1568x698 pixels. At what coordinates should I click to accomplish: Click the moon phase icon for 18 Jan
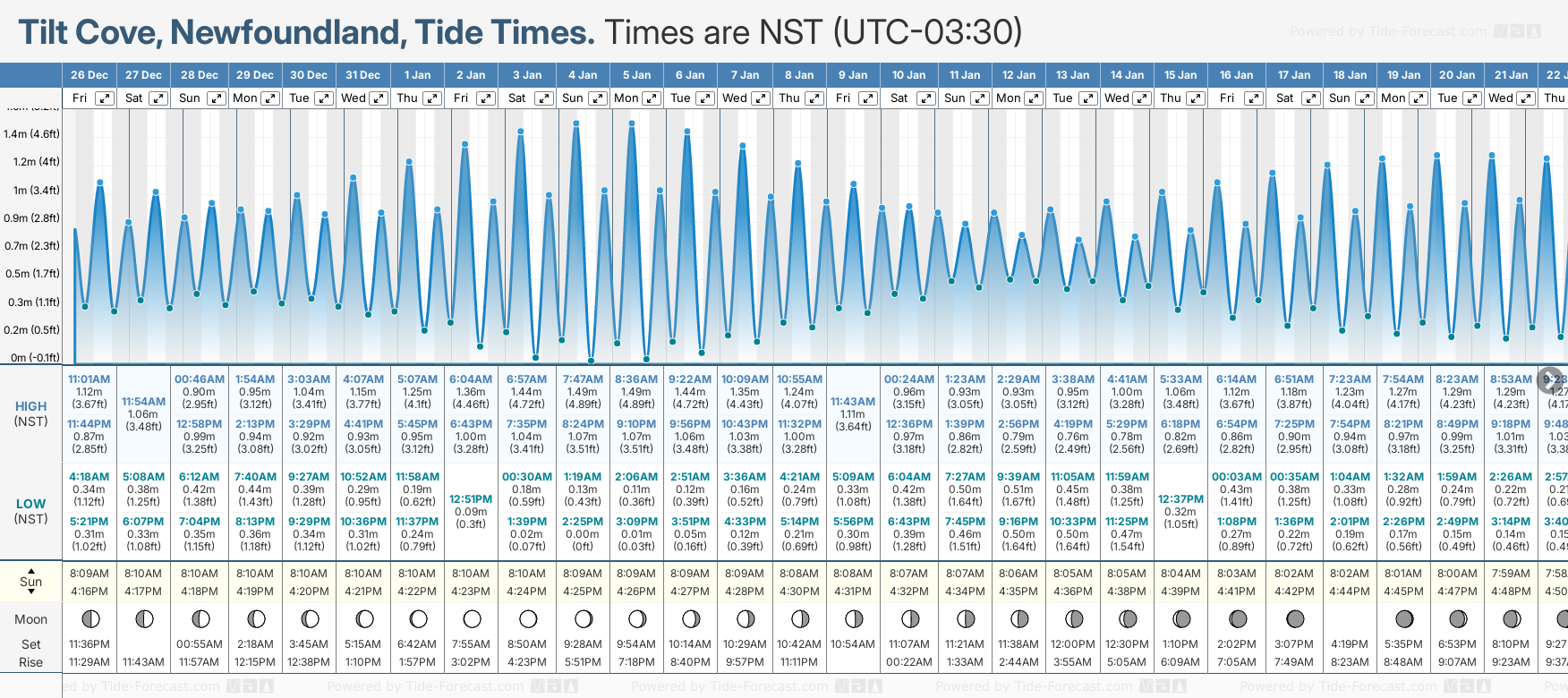(x=1350, y=618)
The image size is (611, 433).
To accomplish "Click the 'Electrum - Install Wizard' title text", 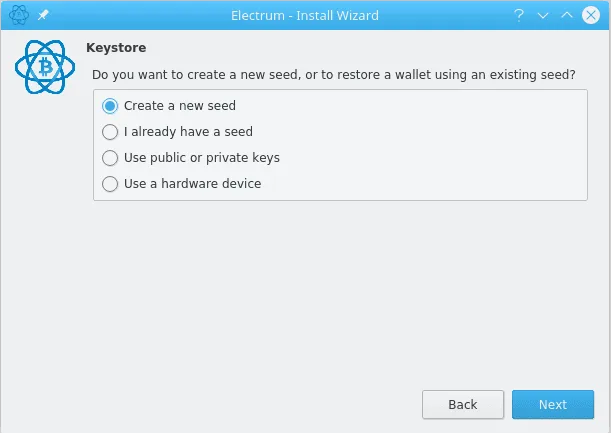I will (305, 16).
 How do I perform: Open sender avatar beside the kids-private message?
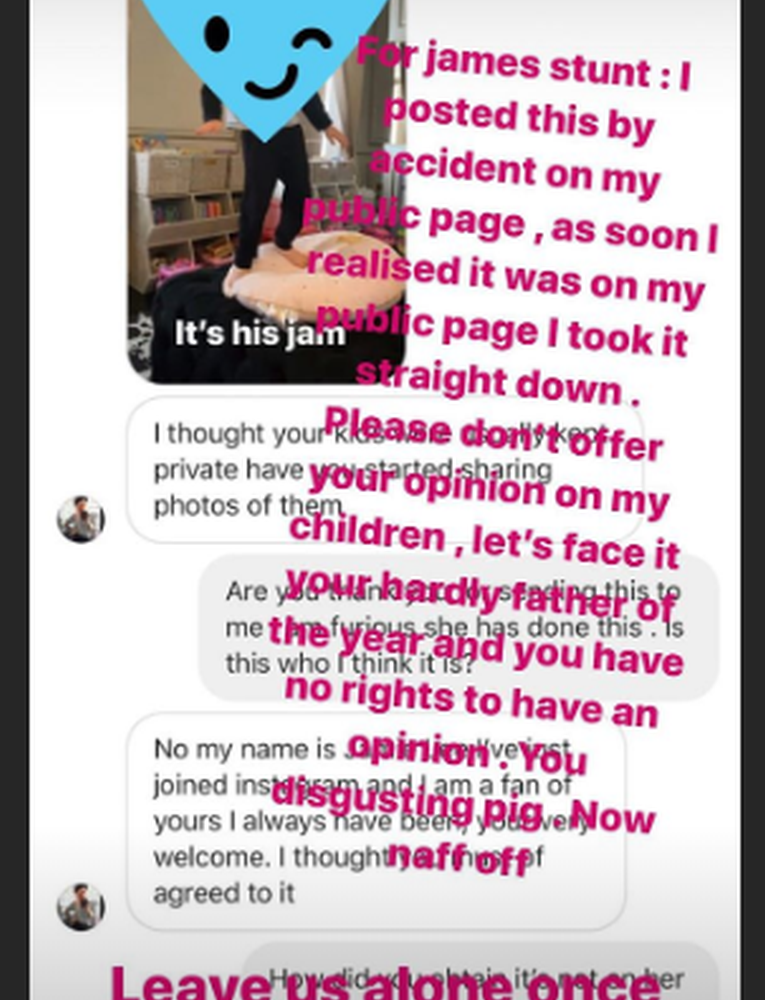pyautogui.click(x=81, y=518)
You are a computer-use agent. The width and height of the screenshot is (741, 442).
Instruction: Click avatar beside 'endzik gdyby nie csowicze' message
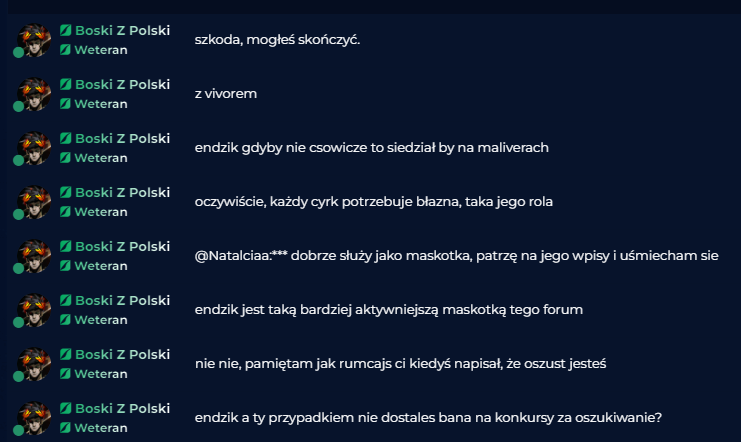point(34,147)
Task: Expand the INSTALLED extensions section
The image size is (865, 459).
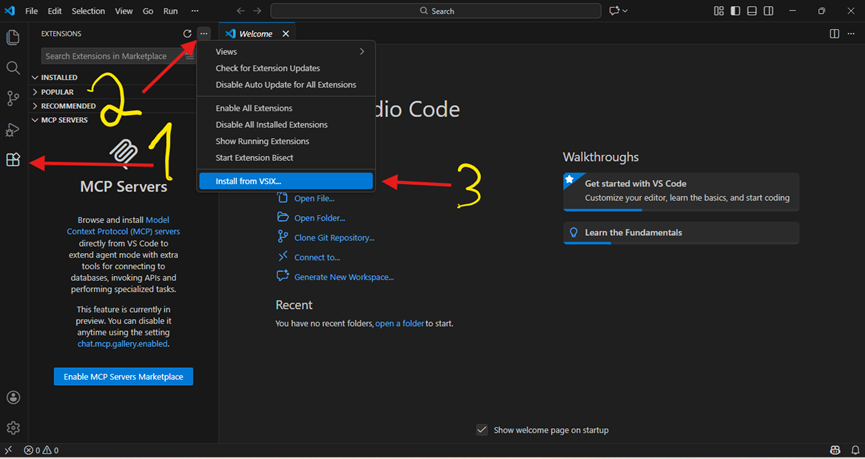Action: coord(59,77)
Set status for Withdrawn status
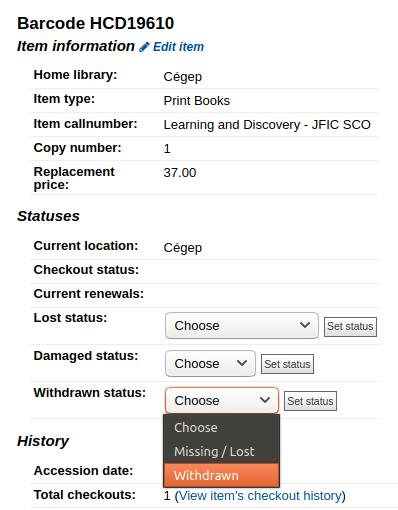Viewport: 398px width, 510px height. (310, 401)
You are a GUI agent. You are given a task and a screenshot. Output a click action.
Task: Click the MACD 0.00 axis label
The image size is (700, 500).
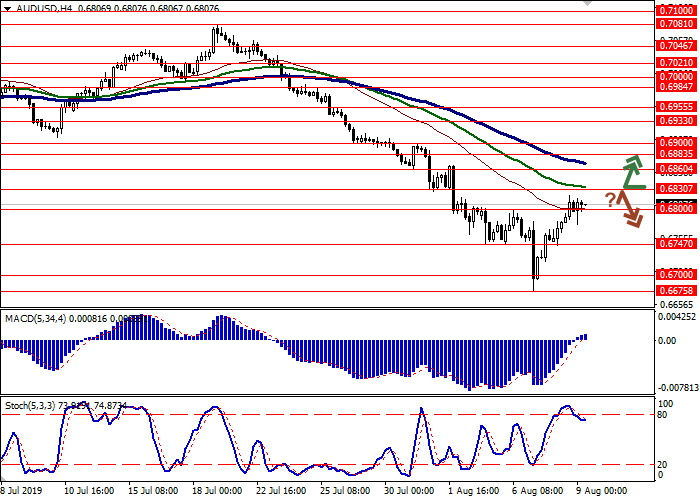666,341
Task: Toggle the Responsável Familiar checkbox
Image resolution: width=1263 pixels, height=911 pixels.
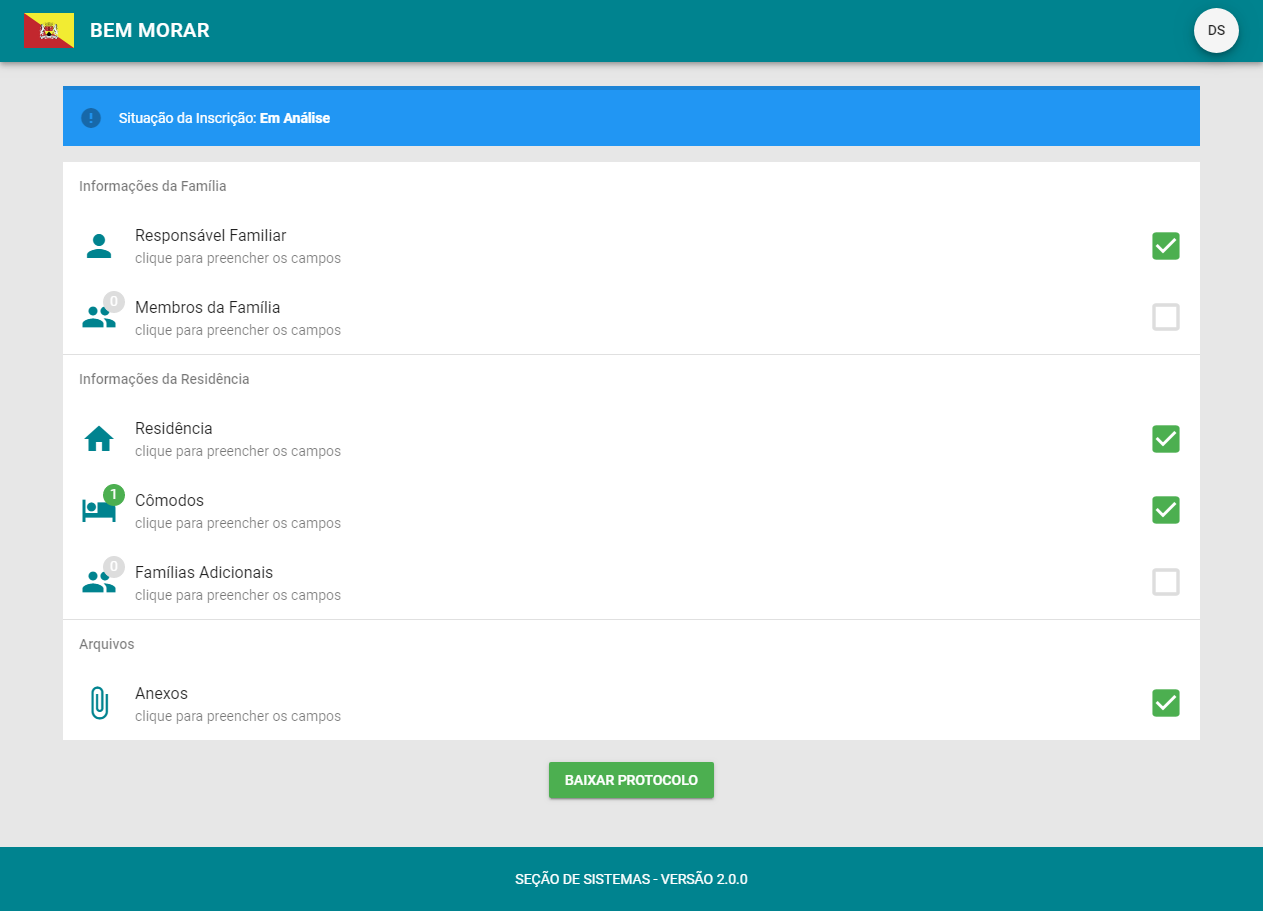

+ + + + + + +

*The task*
After identifying the lines above that contain "screenshot", copy each one.

*Solution to this exercise*
You are a computer-use agent. The width and height of the screenshot is (741, 442).
You are a GUI agent. You are given a task and a screenshot. Output a click action.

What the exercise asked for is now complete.